The shocking cultural poverty of China's rural areas should be
touching the nerve of the government.
Many parts of the countryside were left as cultural wastelands
when government leaders at various levels developed their fixation
with GDP-related development targets.
The cooing of chickens and barking of dogs is the only music for
many farmers and herdsmen, who begin work at sunrise and return at
sunset.
China has done more to reduce poverty than most other
countries.
Gone are the days when sharp stomachs meant short graces. With
full stomachs and warm clothes, rural people want cultural
nourishments.
The government has shifted its focus to farmers, releasing a
blueprint on building a new countryside.
Ideally, the countryside will be transformed into a brand new
part of the country, with advanced production, improved
livelihoods, civilized social mood, clean and tidy villages, and
democratic management.
Training a new generation of farmers is crucial to the success
of the plan, as it is the farmers themselves who will decide the
future of the countryside.
The rural areas need policies that can promote a mode of growth
that is sustainable and increases living standards not just today,
but also for future generations.
What should be done is to ensure that the benefits of growth are
shared equally, creating a society with more social justice and
solidarity.
Those farmers within reach of the booming coastal cities have
been compensated with new opportunities that have lifted millions
out of poverty and offered easier access to modern aspects of
culture.
Farmers in distant hinterlands have no access to cultural
facilities such as libraries, theatres, cinemas and gymnasiums.

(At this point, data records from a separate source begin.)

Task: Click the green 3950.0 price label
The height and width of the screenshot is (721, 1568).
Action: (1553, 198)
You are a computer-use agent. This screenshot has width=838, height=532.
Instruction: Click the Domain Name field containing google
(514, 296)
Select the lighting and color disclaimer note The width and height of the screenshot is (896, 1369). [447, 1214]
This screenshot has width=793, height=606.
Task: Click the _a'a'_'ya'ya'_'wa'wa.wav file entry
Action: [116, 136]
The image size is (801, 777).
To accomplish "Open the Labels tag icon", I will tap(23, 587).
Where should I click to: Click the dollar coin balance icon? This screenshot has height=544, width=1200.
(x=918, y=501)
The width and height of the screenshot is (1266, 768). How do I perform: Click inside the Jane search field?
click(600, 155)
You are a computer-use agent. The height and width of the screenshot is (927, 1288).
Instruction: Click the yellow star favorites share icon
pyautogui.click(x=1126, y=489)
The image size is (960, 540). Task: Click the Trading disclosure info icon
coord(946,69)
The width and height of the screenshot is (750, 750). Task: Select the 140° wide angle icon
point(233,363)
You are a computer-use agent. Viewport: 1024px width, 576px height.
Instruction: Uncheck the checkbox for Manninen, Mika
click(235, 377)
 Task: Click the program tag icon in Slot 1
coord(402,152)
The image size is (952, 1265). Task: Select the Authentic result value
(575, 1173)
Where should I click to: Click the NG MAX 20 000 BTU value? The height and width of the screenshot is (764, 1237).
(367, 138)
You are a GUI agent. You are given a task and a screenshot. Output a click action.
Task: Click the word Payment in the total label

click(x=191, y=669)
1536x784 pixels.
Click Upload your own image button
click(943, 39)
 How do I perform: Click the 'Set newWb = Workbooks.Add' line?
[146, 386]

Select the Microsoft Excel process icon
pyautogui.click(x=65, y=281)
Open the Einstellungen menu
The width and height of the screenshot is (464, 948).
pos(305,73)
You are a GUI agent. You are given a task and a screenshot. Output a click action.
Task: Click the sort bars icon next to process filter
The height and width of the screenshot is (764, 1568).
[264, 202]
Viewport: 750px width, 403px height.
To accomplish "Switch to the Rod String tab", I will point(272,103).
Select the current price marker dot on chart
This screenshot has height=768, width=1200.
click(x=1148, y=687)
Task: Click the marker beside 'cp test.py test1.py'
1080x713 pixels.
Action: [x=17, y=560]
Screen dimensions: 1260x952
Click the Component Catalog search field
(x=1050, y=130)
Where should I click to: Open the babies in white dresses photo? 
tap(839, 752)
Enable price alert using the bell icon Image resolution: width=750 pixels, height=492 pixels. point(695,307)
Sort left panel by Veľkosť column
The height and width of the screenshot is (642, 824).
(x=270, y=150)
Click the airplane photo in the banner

At holidays and the days when their ploughs find no work to do,
farmers gossip, play cards and mah-jong, or worse, gamble. Some
gatherings end in fights.
Without culturally rich farmers, the government's ambitious
project will feel shallow.
We are building the country into a "well-off society" where
economic reform should leave no one behind.
Still, cultural development should not be allowed to bypass the
countryside.
In 1998 the government launched a gigantic project to make
television and radio programmes accessible to all people in rural
China. By the end of 2005, 97 million farmers had satellite dishes
bringing in news and shows from Beijing and other parts of the
country.
Zhou Heping, vice-minister of culture, announced at a national
conference earlier this year that the government will invest 20
million yuan (US$2.5 million) in the next two years to purchase
books and publications for poverty-stricken counties.
There is a role for the government to play in promoting the
building of cultural facilities in rural areas.
When the government hammered out the blueprint for the farmers,
it is certain where the countryside is headed. The government is
resolved to let the rural areas share a much larger portion of the
state coffers.
It has made no mention of how much of the financial input will
go for enriching the cultural lives of farmers and herdsmen.
The government should make sure that its policies on the
countryside will not set aside its cultural poverty.
Poverty is not just a matter of income: ignorance and lack of
voice are also factors.
Growth can put more money into farmers' pockets, but a new
countryside is meaningless unless they gain cultural wealth. This
is where success lies.
(China Daily March 9, 2006)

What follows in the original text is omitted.